» REQUESTS:
A) In the passage on inner noise, which book of the Bible does the writer recall reading?
B) List the verbs the passage on inner noise uses for what the inner voice slips in to do to our best efforts.
C) From the passage on inner noise, reproduce the part that opens with the words containing "Yes, there's regular" and closes with "happens to me.".

Yes, there's regular NOISE noise-- the shouting/ringing/talking/electronic/whatever hullabaloo, but I'm starting to think that the psycho-social implications of living in today's cultural climate-- whether we're grounded in the spiritual or not-- create a kind of noise in our own heads.
It comes to us in the guise of our own inner voice, and it's the one that tells us what we can't do rather than what we can. Even if we've identified the path we're supposed to be on and are attempting to use our gifts accordingly, this voice slips in and under and around our best efforts to distort and conceal and destroy. It happens to many people I know, and it certainly happens to me.
Here's the thing, though. You know how you can fall intensely in love with a song, and you play it all the time, and it comes on the radio and you're like "AHHHH THIS IS MY JAM" and then suddenly you're so sick of it you never want to listen to it again, so you pretty much don't? And how it's not hard NOT to listen to it, because you don't love it and it's not doing anything for you so of course, why the heck wouldn't you move on? And so you do. You just turn the knob.
This is actually a learned response. You learn at some point that you have some control over your environment, and that you can turn things off, and this is especially clear to me because Eva hasn't quite figured it out yet. If a toy that makes noise keeps making noise when she wants it to stop, she freaks out and tells me that it "worries her" and is all for having me turn it off, EVEN WHEN SHE KNOWS HOW. And it's not just willfulness or laziness-- she gets anxious and focused on the noise and can't make herself make it stop. I can generally remind her that she can turn it off and that works, and then we laugh, but it's not automatic for her yet.
Oh dear God...run.
So back to that voice, then. The other day I was spending an uncomfortable half hour or so listening to The Greatest Hits of My Own Insecure B.S. playing in my head, and I suddenly remembered reading this in Ephesians (and bear with Paul, who is a wordy, short little dude):
"But each of us was given grace according to the measure of Christ's gift...for building up the body of Christ, until all of us come to the unity of the faith and of the knowledge of the Son of God, to maturity, to the measure of the full stature of Christ. We must no longer be children, tossed to and fro and blown about by every wind of doctrine, by people's trickery, by their craftiness in deceitful scheming.But speaking the truth in love, we must grow up in every way into him who is the head, into Christ..."

» DATA:
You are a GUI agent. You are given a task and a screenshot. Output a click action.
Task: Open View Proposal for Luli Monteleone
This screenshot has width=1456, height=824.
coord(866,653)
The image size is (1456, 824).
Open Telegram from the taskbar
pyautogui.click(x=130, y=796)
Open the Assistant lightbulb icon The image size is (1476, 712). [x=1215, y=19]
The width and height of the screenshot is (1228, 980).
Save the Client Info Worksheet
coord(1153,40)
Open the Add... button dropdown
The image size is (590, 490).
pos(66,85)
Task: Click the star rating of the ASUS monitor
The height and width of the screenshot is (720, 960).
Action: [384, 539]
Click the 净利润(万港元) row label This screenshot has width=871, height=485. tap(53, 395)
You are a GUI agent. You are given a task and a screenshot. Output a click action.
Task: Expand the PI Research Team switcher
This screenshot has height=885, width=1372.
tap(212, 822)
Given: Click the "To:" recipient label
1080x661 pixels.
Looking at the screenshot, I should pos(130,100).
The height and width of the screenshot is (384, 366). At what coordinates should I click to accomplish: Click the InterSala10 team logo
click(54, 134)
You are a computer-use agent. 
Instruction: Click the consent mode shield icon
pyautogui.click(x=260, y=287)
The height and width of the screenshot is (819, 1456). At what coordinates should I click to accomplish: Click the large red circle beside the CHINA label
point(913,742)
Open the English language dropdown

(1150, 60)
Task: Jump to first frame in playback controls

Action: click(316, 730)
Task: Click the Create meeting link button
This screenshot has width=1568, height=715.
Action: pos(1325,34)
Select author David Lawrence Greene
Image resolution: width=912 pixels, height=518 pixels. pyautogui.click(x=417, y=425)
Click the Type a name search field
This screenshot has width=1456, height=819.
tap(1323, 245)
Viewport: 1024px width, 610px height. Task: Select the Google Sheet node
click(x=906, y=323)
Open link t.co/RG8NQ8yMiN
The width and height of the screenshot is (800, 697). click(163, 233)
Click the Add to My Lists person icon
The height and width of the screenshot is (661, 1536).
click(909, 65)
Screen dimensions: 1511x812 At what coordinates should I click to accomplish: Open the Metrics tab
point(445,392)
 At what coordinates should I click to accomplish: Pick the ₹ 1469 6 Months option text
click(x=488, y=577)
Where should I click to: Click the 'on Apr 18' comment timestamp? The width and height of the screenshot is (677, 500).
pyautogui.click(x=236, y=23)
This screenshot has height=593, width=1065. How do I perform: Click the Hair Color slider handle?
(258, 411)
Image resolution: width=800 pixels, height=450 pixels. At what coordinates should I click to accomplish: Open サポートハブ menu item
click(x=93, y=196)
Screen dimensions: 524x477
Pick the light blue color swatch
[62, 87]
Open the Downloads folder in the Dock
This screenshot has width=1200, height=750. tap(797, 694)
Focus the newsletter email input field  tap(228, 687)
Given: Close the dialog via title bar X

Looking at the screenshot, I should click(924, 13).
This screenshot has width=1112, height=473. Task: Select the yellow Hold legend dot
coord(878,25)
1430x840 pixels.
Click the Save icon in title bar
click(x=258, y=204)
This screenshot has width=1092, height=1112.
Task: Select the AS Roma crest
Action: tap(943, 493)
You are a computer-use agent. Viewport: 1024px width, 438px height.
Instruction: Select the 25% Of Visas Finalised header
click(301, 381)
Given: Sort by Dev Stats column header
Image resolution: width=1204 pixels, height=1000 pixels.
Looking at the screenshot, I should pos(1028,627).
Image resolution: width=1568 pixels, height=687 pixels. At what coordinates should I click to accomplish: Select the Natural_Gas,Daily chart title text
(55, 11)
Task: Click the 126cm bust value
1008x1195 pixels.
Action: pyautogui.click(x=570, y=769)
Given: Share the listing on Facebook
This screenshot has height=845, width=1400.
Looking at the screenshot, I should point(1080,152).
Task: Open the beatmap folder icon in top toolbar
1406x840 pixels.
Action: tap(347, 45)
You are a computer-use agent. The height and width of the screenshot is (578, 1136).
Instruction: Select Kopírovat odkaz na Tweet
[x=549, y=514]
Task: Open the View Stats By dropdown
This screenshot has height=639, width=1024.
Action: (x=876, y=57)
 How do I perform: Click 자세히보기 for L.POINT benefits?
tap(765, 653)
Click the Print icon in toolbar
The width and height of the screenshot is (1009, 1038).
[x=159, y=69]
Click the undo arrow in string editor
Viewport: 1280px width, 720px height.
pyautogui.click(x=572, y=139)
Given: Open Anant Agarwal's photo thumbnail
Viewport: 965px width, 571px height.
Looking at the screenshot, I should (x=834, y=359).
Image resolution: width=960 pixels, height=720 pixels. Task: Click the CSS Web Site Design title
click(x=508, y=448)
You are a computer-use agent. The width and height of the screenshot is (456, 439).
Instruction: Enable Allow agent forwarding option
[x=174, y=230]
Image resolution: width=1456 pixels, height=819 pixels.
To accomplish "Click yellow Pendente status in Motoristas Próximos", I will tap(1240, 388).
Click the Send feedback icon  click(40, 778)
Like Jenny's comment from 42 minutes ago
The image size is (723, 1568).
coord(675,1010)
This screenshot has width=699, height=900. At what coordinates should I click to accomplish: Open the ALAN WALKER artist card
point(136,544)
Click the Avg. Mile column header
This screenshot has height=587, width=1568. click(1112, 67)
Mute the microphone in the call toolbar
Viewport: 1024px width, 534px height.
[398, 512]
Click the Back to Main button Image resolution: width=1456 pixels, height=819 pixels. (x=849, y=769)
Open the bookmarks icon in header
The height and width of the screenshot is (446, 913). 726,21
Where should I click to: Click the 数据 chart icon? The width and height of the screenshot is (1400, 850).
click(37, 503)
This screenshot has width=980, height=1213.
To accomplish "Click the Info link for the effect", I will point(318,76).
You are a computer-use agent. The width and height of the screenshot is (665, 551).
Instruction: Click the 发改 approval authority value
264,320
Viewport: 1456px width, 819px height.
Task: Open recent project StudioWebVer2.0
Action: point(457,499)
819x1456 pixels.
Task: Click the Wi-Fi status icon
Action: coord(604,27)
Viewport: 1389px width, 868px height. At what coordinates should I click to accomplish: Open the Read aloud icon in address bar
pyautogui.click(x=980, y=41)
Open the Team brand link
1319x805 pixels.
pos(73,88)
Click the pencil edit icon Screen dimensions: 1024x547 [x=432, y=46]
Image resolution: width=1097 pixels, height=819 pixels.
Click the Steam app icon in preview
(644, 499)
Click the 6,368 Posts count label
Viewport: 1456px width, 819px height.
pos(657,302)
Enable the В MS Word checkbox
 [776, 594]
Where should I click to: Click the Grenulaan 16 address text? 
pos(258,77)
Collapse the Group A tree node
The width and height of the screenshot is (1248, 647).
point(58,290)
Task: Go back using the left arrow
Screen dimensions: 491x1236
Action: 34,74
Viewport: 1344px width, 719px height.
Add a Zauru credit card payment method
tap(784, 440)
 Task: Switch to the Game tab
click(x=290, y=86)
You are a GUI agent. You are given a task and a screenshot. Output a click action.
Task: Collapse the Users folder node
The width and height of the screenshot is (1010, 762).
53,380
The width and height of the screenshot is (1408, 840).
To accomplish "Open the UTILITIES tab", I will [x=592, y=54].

» ANSWERS TO THE EXERCISE:
A) Ephesians.

B) distort, conceal, destroy

C)
Yes, there's regular NOISE noise-- the shouting/ringing/talking/electronic/whatever hullabaloo, but I'm starting to think that the psycho-social implications of living in today's cultural climate-- whether we're grounded in the spiritual or not-- create a kind of noise in our own heads.
It comes to us in the guise of our own inner voice, and it's the one that tells us what we can't do rather than what we can. Even if we've identified the path we're supposed to be on and are attempting to use our gifts accordingly, this voice slips in and under and around our best efforts to distort and conceal and destroy. It happens to many people I know, and it certainly happens to me.